It turns out packages-9.1-release directory is no longer on FTP.
Where did it go all of a sudden? Which version's binary packages am I safe to use now? (I'm not using ports intentionally)
Thanks.


----------



## SirDice (Nov 16, 2012)

rihad said:
			
		

> It turns out packages-9.1-release directory is no longer on FTP.


As far as I know it hasn't been created yet.


> Where did it go all of a sudden? Which version's binary packages am I safe to use now? (I'm not using ports intentionally)


Try using ftp://ftp.freebsd.org/pub/FreeBSD/ports/i386/packages-9-stable/Latest/


----------



## rihad (Nov 16, 2012)

Very strange, I definitely remember installing everything through *pkg_add -r <plain_name>* the other day on this very VM, and it intelligently grabbed all dependencies, too.

Thanks for the point, though I guess overriding the release with the full URL won't automagically grab the dependencies.

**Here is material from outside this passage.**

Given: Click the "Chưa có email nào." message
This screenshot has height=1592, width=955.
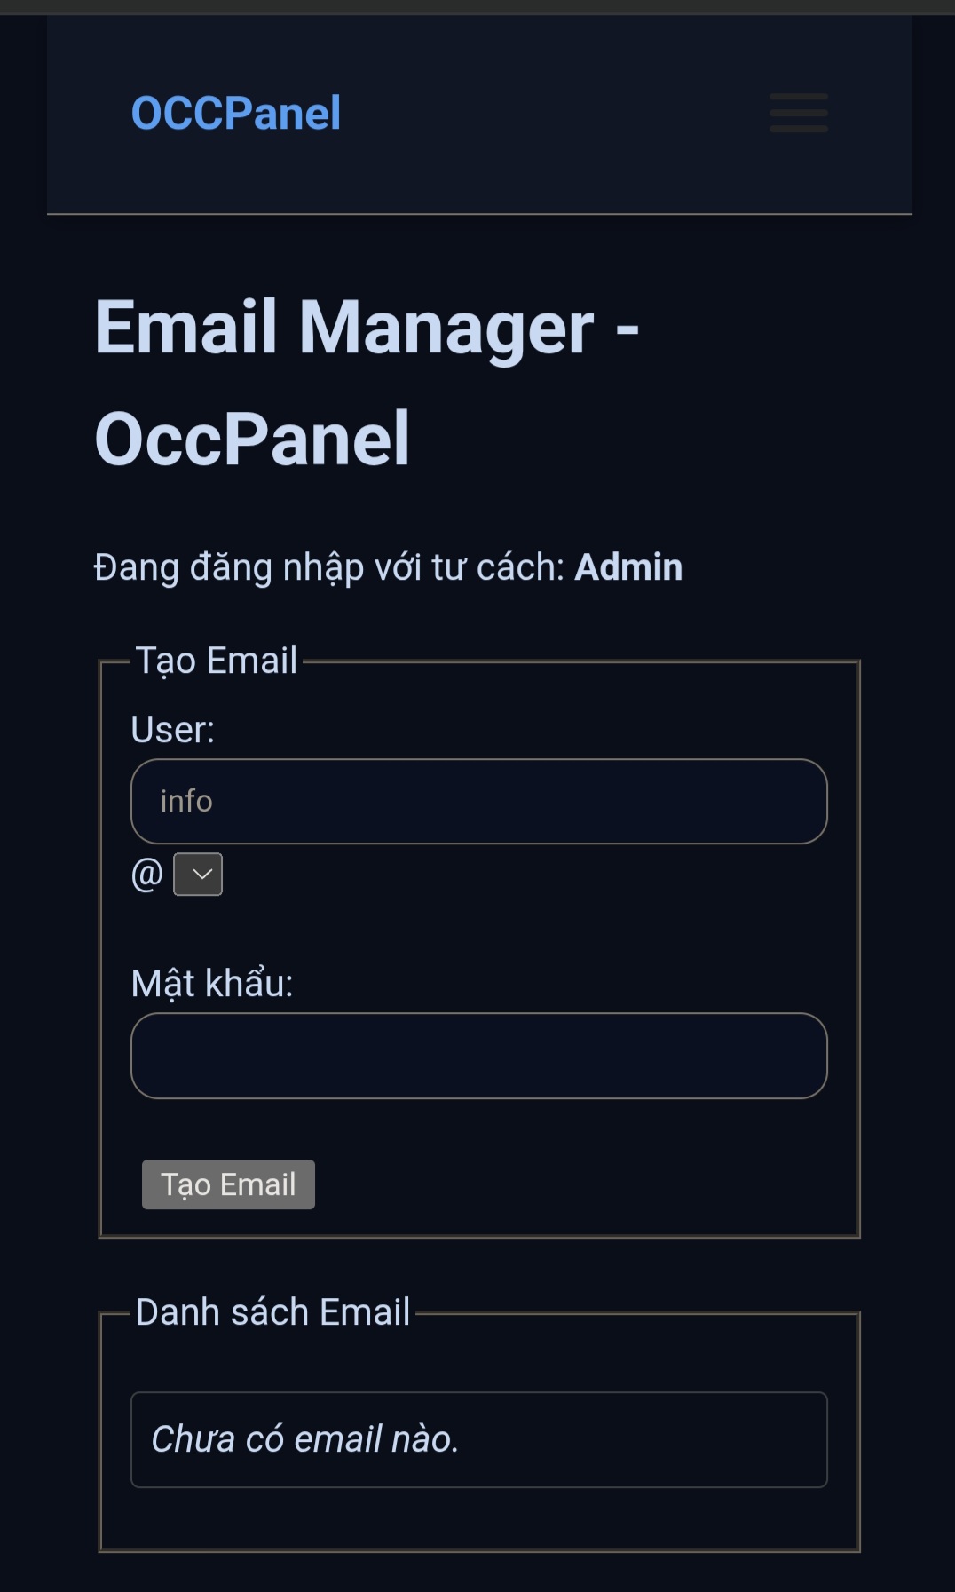Looking at the screenshot, I should pos(304,1439).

p.s.: oops, there's this -P switch, might come in handy


----------



## SirDice (Nov 16, 2012)

Set PACKAGESITE to the URL.


----------



## rihad (Nov 17, 2012)

Oh, this is why this 9.1-release directory vanished: http://www.freebsd.org/news/2012-compromise.html



> A package set for the upcoming FreeBSD 9.1-RELEASE had been uploaded to the FTP distribution sites in preparation for 9.1-RELEASE. We are unable to verify the integrity of this package set, and *therefore it has been removed* and will be rebuilt. Please note that as these packages were for a future release, the standard "pkg_add -r" tools to install packages could not have downloaded these packages unless they were requested explicitly.



As this is a toy VM, I don't worry much, and nothing obvious has happened to it.


----------